Canadians can also help themselves by using their savings to earn more money they can keep. For example, they can invest for passive income.
You’ll want to stick with proven dividend payers for satisfying and secure passive income.
Earn more money with passive income
The more you have saved, the more money you can earn. If you have retirement savings of $50,000, you can earn $3,000 a year on a 6% yield. If you have $100,000, you can earn $6,000. If you have $200,000, you can earn $12,000.
The important thing to keep in mind is that you shouldn’t need this money for a long time, and then you can keep it invested for passive income.

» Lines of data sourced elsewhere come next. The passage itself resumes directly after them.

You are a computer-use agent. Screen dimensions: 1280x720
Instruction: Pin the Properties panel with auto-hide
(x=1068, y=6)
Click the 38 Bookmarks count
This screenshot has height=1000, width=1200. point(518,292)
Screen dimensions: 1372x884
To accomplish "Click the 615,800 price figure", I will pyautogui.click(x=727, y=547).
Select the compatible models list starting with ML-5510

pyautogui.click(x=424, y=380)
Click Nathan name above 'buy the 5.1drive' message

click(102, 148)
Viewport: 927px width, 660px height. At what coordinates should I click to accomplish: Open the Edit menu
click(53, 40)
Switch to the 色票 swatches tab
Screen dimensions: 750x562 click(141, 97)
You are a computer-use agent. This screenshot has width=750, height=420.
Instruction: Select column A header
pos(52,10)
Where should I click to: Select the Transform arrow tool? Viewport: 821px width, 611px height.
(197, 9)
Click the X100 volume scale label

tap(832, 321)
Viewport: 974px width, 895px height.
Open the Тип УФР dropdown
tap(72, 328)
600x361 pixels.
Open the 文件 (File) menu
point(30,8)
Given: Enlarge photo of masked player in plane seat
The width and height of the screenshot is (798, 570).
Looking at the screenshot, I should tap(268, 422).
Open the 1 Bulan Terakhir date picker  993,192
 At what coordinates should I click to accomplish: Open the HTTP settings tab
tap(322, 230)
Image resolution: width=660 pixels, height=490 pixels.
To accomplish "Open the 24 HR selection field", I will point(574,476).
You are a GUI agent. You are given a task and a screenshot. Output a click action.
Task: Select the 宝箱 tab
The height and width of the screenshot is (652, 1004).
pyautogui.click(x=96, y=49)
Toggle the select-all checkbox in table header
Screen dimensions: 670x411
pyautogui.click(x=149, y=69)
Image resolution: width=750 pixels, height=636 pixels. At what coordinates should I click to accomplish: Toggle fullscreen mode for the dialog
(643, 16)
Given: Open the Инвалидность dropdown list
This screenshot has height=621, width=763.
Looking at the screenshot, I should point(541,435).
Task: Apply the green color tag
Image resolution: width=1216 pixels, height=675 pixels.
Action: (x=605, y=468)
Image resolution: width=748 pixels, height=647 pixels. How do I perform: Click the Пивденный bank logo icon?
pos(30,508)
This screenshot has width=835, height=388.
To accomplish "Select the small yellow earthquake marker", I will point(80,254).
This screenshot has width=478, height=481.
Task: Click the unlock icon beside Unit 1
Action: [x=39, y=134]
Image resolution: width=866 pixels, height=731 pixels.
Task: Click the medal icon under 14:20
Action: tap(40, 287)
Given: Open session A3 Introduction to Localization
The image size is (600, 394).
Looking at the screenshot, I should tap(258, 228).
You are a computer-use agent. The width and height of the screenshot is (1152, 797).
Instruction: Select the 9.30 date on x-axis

Invest in your TFSA for +6% yields
Here are some stocks that provide yields of 6% or better. By investing the shares in your Tax-Free Savings Account (TFSA), you will pay zero tax to the CRA, unlike the CERB money that’s taxable.
NorthWest Healthcare Properties REIT (TSX:NWH.UN) owns a global portfolio of healthcare properties and partners with leading operators in the respective markets.
It has more than 1,900 properties across seven countries. The diversified portfolio is defensive with a high occupancy rate of 97% and a weighted average lease expiry of about 14 years. Moreover, 74% of its rents have inflation escalations.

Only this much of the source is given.